Written instruction 1 >>
In the passage comparing prediction methods, what does SVR minimize?
Written instruction 2 >>
Please continue the passage comparing prediction methods from the point where it stops.

Zhang et al. [10] have shown that the NNs models give significantly higher accuracy than the linear regression approaches in the prediction of future AP concentrations, because it can model the complicated nonlinear relationships between independent variables and objective functions. Recently, the support vector regression (SVR) [16] has been proven to perform better or equal than NNs in a variety of APs’ predictions [17]. Compared with many other methods, such as NNs, SVR has obvious dominance. The former minimizes empirical risk and the latter minimizes structural risk. Therefore, the SVR model is relatively insensitive to the limited number of train data, and the error of test data is also limited by the SVR model. That is, the SVR model has stronger generalization performance. Lately, the fuzzy logicbased models [1, 5, 18] have been used to predict APs, which were capable of processing the inherent uncertainties in both human knowledge and data. But these approaches may suffer from computational complexity, and their prediction accuracy is lower than SVR [1].

Material supplied >>
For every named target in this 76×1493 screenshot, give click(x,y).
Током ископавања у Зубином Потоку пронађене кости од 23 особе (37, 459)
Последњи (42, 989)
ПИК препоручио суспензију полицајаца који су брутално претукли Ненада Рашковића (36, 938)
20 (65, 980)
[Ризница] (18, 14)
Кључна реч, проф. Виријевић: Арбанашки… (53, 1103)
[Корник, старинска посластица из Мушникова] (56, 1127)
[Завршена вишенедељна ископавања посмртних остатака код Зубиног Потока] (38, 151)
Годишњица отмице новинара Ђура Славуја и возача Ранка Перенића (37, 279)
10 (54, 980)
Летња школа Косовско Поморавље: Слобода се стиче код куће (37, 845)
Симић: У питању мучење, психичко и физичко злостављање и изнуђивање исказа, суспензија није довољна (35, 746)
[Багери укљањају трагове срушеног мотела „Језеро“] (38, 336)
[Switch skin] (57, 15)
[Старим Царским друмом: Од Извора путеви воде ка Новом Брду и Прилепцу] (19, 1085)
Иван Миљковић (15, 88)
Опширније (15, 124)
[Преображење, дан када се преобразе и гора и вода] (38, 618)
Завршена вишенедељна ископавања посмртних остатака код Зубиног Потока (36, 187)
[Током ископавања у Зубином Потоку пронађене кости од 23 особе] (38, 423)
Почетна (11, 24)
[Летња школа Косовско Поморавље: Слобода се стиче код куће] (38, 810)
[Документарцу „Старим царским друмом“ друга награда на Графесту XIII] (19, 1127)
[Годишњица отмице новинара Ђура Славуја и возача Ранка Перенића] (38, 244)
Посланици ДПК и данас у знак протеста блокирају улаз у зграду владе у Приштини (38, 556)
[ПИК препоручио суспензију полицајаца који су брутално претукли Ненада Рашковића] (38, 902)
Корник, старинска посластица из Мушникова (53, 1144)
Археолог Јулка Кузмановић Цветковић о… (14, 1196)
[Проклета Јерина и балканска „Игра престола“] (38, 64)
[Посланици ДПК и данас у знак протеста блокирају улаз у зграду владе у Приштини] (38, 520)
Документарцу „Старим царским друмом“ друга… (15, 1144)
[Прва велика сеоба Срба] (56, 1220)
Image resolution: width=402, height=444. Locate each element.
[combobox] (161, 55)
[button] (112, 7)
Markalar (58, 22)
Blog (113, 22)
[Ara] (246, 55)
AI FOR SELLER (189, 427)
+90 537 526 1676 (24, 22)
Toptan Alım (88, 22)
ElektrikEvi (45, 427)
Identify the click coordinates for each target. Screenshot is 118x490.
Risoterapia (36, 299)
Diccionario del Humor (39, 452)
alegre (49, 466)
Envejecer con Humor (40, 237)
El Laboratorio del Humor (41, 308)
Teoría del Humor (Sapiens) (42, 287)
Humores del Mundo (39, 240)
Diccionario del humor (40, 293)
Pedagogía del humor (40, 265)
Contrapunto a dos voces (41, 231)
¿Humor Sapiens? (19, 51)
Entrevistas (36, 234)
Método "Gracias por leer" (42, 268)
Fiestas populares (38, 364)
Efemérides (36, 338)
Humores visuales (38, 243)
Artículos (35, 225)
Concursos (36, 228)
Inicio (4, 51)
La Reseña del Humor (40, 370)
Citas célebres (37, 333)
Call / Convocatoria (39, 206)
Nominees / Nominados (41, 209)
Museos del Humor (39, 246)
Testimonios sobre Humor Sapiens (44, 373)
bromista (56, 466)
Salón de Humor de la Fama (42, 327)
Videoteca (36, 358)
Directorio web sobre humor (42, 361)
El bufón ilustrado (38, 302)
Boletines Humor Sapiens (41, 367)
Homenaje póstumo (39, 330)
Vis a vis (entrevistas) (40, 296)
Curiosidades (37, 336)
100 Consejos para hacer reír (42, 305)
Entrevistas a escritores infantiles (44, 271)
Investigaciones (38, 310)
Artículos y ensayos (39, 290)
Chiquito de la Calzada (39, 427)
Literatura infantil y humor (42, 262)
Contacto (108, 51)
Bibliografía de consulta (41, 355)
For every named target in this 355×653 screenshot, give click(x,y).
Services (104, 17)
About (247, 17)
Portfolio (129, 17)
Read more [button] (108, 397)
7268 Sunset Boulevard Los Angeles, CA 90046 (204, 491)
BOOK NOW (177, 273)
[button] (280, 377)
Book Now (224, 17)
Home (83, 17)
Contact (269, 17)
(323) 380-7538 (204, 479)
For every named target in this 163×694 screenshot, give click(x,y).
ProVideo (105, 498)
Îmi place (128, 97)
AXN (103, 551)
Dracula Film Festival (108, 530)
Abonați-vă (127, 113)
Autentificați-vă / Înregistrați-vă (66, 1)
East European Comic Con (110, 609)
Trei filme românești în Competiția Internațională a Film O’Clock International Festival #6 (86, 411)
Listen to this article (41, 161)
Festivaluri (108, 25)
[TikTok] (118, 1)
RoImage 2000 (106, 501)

Reply 1 >>
Structural risk.

Reply 2 >>
The purpose of this study is to design one algorithm for air quality forecasting which could accommodate the uncertainties in the data at lower computational cost and good generalization performance. This algorithm not only considers the fuzziness and randomness of the problem as a whole, but also through transformation of three different state space to reduce data. First, the time series in the original data space is iteratively granulation and mapped into the new granules time series in the feature space. Then, the cloud model feature of each granule is extracted and deductive reasoning is performed. Finally, from the feature data space to the concept space, the proposed algorithm solves the original problem based on the task to be solved and the related knowledge. In addition, the paper uses the grid search to optimize all the parameters in the experiments. The results show that the proposed algorithm is capable of (1) modeling the uncertainties between data sampling points of time series; (2) maximizing generalization performance; (3) and finally costing lower computational cost.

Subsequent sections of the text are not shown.